◆ Directions for this task:
In this exercise, the data must be written out exactly.

** Entries provided follows **

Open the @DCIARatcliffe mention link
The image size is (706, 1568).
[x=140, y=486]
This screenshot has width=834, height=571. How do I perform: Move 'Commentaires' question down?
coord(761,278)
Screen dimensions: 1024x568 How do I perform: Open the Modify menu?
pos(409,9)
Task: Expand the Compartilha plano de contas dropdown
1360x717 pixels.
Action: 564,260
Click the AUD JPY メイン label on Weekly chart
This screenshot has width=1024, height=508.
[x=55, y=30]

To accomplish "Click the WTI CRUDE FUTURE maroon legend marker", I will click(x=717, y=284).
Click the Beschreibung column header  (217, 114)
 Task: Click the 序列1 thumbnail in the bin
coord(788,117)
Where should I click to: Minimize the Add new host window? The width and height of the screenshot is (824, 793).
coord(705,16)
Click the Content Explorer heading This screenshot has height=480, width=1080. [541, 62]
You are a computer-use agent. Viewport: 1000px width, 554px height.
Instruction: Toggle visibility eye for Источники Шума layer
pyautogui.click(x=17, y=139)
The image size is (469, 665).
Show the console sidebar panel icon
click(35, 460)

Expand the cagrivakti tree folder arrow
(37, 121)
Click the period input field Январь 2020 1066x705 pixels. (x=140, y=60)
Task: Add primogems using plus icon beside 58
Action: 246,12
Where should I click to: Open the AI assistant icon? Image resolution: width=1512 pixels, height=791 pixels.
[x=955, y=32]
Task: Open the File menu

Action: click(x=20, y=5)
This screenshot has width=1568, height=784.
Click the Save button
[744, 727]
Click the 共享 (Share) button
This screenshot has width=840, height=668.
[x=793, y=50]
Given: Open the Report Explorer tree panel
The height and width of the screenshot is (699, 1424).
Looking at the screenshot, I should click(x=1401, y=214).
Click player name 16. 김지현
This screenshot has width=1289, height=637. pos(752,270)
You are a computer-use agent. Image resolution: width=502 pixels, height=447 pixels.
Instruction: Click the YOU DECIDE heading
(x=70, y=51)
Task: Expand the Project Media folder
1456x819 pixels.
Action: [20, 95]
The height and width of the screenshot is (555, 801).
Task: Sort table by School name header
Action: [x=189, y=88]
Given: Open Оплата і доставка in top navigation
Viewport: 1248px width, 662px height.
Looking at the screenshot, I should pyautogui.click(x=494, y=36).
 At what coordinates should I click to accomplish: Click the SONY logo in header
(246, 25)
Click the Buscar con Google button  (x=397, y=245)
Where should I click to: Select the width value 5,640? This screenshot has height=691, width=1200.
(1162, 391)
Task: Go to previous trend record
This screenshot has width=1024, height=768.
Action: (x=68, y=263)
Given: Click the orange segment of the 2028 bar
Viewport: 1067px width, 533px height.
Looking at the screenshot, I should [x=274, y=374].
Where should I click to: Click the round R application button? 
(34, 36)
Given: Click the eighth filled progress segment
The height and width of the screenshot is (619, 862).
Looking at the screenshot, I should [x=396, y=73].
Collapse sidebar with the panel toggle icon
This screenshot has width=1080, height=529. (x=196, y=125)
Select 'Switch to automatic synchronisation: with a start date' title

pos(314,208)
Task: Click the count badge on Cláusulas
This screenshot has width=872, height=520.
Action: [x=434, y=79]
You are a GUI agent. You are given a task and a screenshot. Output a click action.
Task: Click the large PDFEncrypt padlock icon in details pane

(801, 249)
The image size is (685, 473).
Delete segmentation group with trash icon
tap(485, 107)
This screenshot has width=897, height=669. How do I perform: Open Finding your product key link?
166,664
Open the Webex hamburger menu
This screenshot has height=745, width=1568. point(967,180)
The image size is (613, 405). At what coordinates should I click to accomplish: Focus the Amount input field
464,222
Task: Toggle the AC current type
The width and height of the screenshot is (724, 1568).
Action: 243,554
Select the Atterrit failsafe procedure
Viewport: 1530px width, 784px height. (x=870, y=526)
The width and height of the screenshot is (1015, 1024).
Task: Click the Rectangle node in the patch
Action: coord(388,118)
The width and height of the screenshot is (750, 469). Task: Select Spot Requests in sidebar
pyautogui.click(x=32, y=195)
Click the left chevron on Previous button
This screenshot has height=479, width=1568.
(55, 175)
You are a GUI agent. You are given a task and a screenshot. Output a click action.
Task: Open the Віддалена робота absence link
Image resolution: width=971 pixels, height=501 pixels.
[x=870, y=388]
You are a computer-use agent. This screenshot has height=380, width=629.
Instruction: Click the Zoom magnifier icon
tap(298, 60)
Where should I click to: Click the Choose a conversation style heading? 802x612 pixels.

** End of Entries provided **

◆ Response to this task:
Open the @DCIARatcliffe mention link
The image size is (706, 1568).
[x=140, y=486]
This screenshot has width=834, height=571. How do I perform: Move 'Commentaires' question down?
coord(761,278)
Screen dimensions: 1024x568 How do I perform: Open the Modify menu?
pos(409,9)
Task: Expand the Compartilha plano de contas dropdown
1360x717 pixels.
Action: 564,260
Click the AUD JPY メイン label on Weekly chart
This screenshot has width=1024, height=508.
[x=55, y=30]

To accomplish "Click the WTI CRUDE FUTURE maroon legend marker", I will click(x=717, y=284).
Click the Beschreibung column header  (217, 114)
 Task: Click the 序列1 thumbnail in the bin
coord(788,117)
Where should I click to: Minimize the Add new host window? The width and height of the screenshot is (824, 793).
coord(705,16)
Click the Content Explorer heading This screenshot has height=480, width=1080. [541, 62]
You are a computer-use agent. Viewport: 1000px width, 554px height.
Instruction: Toggle visibility eye for Источники Шума layer
pyautogui.click(x=17, y=139)
The image size is (469, 665).
Show the console sidebar panel icon
click(35, 460)

Expand the cagrivakti tree folder arrow
(37, 121)
Click the period input field Январь 2020 1066x705 pixels. (x=140, y=60)
Task: Add primogems using plus icon beside 58
Action: 246,12
Where should I click to: Open the AI assistant icon? Image resolution: width=1512 pixels, height=791 pixels.
[x=955, y=32]
Task: Open the File menu

Action: click(x=20, y=5)
This screenshot has width=1568, height=784.
Click the Save button
[744, 727]
Click the 共享 (Share) button
This screenshot has width=840, height=668.
[x=793, y=50]
Given: Open the Report Explorer tree panel
The height and width of the screenshot is (699, 1424).
Looking at the screenshot, I should click(x=1401, y=214).
Click player name 16. 김지현
This screenshot has width=1289, height=637. pos(752,270)
You are a computer-use agent. Image resolution: width=502 pixels, height=447 pixels.
Instruction: Click the YOU DECIDE heading
(x=70, y=51)
Task: Expand the Project Media folder
1456x819 pixels.
Action: [20, 95]
The height and width of the screenshot is (555, 801).
Task: Sort table by School name header
Action: [x=189, y=88]
Given: Open Оплата і доставка in top navigation
Viewport: 1248px width, 662px height.
Looking at the screenshot, I should pyautogui.click(x=494, y=36).
 At what coordinates should I click to accomplish: Click the SONY logo in header
(246, 25)
Click the Buscar con Google button  (x=397, y=245)
Where should I click to: Select the width value 5,640? This screenshot has height=691, width=1200.
(1162, 391)
Task: Go to previous trend record
This screenshot has width=1024, height=768.
Action: (x=68, y=263)
Given: Click the orange segment of the 2028 bar
Viewport: 1067px width, 533px height.
Looking at the screenshot, I should [x=274, y=374].
Where should I click to: Click the round R application button? 
(34, 36)
Given: Click the eighth filled progress segment
The height and width of the screenshot is (619, 862).
Looking at the screenshot, I should [x=396, y=73].
Collapse sidebar with the panel toggle icon
This screenshot has width=1080, height=529. (x=196, y=125)
Select 'Switch to automatic synchronisation: with a start date' title

pos(314,208)
Task: Click the count badge on Cláusulas
This screenshot has width=872, height=520.
Action: [x=434, y=79]
You are a GUI agent. You are given a task and a screenshot. Output a click action.
Task: Click the large PDFEncrypt padlock icon in details pane

(801, 249)
The image size is (685, 473).
Delete segmentation group with trash icon
tap(485, 107)
This screenshot has width=897, height=669. How do I perform: Open Finding your product key link?
166,664
Open the Webex hamburger menu
This screenshot has height=745, width=1568. point(967,180)
The image size is (613, 405). At what coordinates should I click to accomplish: Focus the Amount input field
464,222
Task: Toggle the AC current type
The width and height of the screenshot is (724, 1568).
Action: 243,554
Select the Atterrit failsafe procedure
Viewport: 1530px width, 784px height. (x=870, y=526)
The width and height of the screenshot is (1015, 1024).
Task: Click the Rectangle node in the patch
Action: coord(388,118)
The width and height of the screenshot is (750, 469). Task: Select Spot Requests in sidebar
pyautogui.click(x=32, y=195)
Click the left chevron on Previous button
This screenshot has height=479, width=1568.
(55, 175)
You are a GUI agent. You are given a task and a screenshot. Output a click action.
Task: Open the Віддалена робота absence link
Image resolution: width=971 pixels, height=501 pixels.
[x=870, y=388]
You are a computer-use agent. This screenshot has height=380, width=629.
Instruction: Click the Zoom magnifier icon
tap(298, 60)
Where should I click to: Click the Choose a conversation style heading? 802x612 pixels.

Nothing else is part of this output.